TO DO
How do the lines below between the ones holding "Go up one folder level arrow" and "Open the Normal", inclusive, read? Give them again exactly, with no other lines.

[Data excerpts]
——————
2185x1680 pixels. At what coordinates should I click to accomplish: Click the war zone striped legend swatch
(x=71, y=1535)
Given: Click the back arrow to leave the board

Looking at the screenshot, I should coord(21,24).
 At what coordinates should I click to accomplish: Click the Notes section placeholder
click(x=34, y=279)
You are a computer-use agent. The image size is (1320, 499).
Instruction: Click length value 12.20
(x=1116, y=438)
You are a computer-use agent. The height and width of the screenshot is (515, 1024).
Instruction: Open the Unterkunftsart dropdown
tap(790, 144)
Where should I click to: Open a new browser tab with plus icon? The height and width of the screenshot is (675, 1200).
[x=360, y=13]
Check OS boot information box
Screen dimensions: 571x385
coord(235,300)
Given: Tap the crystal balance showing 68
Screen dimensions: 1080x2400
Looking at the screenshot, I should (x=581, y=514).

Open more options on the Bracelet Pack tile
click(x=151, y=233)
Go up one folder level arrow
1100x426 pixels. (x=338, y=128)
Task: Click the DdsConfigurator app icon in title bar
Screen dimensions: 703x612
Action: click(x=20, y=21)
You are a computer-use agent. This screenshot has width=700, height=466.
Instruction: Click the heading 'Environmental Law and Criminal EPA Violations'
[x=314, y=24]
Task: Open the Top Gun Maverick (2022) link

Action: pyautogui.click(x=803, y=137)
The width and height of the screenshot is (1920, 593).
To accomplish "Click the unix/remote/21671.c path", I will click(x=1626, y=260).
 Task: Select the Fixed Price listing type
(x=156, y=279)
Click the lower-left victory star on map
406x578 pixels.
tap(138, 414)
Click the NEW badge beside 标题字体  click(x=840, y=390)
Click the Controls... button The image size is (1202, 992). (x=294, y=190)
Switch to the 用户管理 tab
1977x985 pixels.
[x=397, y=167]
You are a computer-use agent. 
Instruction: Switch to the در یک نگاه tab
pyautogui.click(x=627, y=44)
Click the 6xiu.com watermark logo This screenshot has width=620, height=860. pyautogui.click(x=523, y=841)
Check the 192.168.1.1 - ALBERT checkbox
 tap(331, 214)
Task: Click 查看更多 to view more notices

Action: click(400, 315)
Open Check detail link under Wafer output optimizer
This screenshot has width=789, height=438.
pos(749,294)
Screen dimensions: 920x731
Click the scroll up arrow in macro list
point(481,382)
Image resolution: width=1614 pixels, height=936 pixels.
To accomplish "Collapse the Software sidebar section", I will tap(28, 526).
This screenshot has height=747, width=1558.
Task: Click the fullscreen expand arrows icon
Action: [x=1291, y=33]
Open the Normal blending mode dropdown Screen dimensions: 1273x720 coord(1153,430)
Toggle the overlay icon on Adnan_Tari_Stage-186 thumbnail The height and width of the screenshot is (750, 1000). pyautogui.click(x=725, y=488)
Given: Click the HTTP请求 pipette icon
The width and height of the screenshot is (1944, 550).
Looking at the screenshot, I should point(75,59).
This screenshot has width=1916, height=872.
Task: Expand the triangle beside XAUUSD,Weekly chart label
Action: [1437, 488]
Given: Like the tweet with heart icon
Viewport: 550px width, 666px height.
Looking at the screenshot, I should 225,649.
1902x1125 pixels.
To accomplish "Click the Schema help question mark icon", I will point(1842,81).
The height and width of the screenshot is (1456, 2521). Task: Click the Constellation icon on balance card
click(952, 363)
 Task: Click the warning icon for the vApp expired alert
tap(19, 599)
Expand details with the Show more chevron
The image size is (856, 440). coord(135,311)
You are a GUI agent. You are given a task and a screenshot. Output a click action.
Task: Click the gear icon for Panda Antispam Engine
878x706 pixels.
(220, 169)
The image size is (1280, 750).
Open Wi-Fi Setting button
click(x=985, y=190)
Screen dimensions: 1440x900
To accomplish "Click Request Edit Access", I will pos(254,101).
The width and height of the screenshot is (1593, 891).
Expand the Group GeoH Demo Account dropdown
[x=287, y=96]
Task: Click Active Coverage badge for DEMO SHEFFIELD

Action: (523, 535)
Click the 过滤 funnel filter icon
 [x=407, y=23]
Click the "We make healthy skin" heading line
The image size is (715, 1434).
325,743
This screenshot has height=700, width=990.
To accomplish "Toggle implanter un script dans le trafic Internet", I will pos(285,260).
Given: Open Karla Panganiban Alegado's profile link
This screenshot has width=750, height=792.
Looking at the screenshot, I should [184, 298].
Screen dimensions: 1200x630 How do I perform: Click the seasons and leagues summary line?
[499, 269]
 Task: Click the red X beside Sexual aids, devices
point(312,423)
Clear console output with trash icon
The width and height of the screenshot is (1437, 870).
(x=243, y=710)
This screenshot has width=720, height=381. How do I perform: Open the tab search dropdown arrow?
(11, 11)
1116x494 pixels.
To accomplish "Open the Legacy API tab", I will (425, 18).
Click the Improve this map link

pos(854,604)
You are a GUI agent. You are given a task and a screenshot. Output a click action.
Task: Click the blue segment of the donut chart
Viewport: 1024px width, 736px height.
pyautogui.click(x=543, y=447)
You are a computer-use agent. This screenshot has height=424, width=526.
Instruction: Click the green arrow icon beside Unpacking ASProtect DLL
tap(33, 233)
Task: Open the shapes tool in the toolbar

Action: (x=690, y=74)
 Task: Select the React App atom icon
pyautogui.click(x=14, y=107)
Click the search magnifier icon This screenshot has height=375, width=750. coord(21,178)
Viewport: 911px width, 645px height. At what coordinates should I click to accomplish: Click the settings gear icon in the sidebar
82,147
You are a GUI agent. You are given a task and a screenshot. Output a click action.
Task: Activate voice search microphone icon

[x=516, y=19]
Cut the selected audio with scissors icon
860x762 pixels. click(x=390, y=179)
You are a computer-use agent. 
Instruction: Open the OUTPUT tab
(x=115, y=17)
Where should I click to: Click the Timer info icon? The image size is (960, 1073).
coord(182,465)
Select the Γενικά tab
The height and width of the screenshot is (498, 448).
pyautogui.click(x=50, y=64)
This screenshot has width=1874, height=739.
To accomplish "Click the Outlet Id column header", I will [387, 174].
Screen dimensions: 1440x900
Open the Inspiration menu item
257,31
——————
EXERCISE SOLUTION
Go up one folder level arrow
1100x426 pixels. (x=338, y=128)
Task: Click the DdsConfigurator app icon in title bar
Screen dimensions: 703x612
Action: click(x=20, y=21)
You are a computer-use agent. This screenshot has width=700, height=466.
Instruction: Click the heading 'Environmental Law and Criminal EPA Violations'
[x=314, y=24]
Task: Open the Top Gun Maverick (2022) link

Action: pyautogui.click(x=803, y=137)
The width and height of the screenshot is (1920, 593).
To accomplish "Click the unix/remote/21671.c path", I will click(x=1626, y=260).
 Task: Select the Fixed Price listing type
(x=156, y=279)
Click the lower-left victory star on map
406x578 pixels.
tap(138, 414)
Click the NEW badge beside 标题字体  click(x=840, y=390)
Click the Controls... button The image size is (1202, 992). (x=294, y=190)
Switch to the 用户管理 tab
1977x985 pixels.
[x=397, y=167]
You are a computer-use agent. 
Instruction: Switch to the در یک نگاه tab
pyautogui.click(x=627, y=44)
Click the 6xiu.com watermark logo This screenshot has width=620, height=860. pyautogui.click(x=523, y=841)
Check the 192.168.1.1 - ALBERT checkbox
 tap(331, 214)
Task: Click 查看更多 to view more notices

Action: click(400, 315)
Open Check detail link under Wafer output optimizer
This screenshot has width=789, height=438.
pos(749,294)
Screen dimensions: 920x731
Click the scroll up arrow in macro list
point(481,382)
Image resolution: width=1614 pixels, height=936 pixels.
To accomplish "Collapse the Software sidebar section", I will tap(28, 526).
This screenshot has height=747, width=1558.
Task: Click the fullscreen expand arrows icon
Action: [x=1291, y=33]
Open the Normal blending mode dropdown Screen dimensions: 1273x720 coord(1153,430)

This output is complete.